Apple (AAPL) on Tuesday sent out invitations to a "Special Event" on March 7. In its first major launch since the death last fall of Apple co-founder Steve Jobs, the company is expected to unveil the third generation of its hugely popular tablet at Yerba Buena Center for the Arts in San Francisco.



If the consensus predictions of analysts and bloggers are accurate, the new iPad will have a higher-resolution screen, a better camera, 4G LTE wireless capability, a pumped-up processor and a design similar to but a tad thicker than the iPad 2.

"It's arguably one of the world's worst-kept secrets," Sterne Agee analyst Shaw Wu said of the new iPad 3. Wu and his colleagues, along with anyone else with even a passing interest in Apple products, have been scouring the blogosphere, dissecting supply-chain movements and poring over online photographs of alleged components of the new tablet. And many of them expect the third iPad to be a showstopper.


"It'll likely be another 10-inch screen and still have a home button, but it'll have this higher-resolution display, probably be faster, and have a better camera," said Andrew Murphy, a research analyst with Piper Jaffray. "We think the new iPad will be priced the same as the iPad 2, starting at $499. And while on the outside it'll look similar to its predecessor, we think that once you turn it on and use it, it will have a lot of the wow factor that people are looking for." Much of that wow will literally be in the eye of the person holding the iPad: It's called Retina Display, and this same double-strength dose of pixels that iPhone users currently enjoy could bring astonishing new clarity to the new iPad's screen. Jobs claimed that Apple's "Retina Display" screen served up an abundance of pixels that when viewed from 12 inches away constitute the maximum amount of detail that the human retina can perceive, although others dispute that.

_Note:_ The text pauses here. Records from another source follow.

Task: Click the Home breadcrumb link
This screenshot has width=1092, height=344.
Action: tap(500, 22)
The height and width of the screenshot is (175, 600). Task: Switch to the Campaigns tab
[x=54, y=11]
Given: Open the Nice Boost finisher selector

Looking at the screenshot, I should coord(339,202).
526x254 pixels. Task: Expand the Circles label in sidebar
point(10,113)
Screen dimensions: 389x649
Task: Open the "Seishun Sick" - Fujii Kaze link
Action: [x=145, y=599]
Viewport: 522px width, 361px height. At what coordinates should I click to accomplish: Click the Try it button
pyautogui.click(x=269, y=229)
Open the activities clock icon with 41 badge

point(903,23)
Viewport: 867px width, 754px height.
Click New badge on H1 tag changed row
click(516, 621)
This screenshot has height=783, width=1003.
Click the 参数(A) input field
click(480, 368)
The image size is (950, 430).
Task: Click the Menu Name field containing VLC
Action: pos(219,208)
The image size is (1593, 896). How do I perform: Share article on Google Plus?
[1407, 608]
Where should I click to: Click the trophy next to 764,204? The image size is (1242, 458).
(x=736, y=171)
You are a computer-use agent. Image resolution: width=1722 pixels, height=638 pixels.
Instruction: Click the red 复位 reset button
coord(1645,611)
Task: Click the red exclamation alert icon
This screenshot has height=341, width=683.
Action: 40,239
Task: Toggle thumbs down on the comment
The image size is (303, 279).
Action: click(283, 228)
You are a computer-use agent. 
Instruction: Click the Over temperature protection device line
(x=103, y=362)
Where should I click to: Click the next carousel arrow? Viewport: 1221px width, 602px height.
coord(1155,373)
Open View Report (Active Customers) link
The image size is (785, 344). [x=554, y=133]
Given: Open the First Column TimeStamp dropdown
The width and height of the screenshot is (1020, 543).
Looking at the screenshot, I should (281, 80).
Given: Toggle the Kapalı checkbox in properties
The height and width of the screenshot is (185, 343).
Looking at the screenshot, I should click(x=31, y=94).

Tea-leaf-reading fanboys found plenty of tantalizing hints as they studied Apple's email invitation to the event, which featured a picture of an iPad with what looks like a high-resolution screen and the tag line, "We have something you really have to see." In addition to more screen clarity, the new iPad is widely expected to feature 4G LTE, an updated wireless standard that will allow users to download data much faster than they could on previous models of the Apple tablet. Press reports earlier this month, quoting people familiar with the matter, said Verizon and AT&T would sell a version of the coming iPad that runs on these newest fourth-generation wireless networks.

In the past year, other tablet makers, including Samsung and Amazon, have released tablets far more affordable than the iPad in an attempt to catch up with Apple. But analyst Brian Marshall with ISI Group, who's spending this week at the Mobile World Congress in Barcelona, sampling the latest offerings, said the iPad 3 will only help Apple get further ahead of its rivals.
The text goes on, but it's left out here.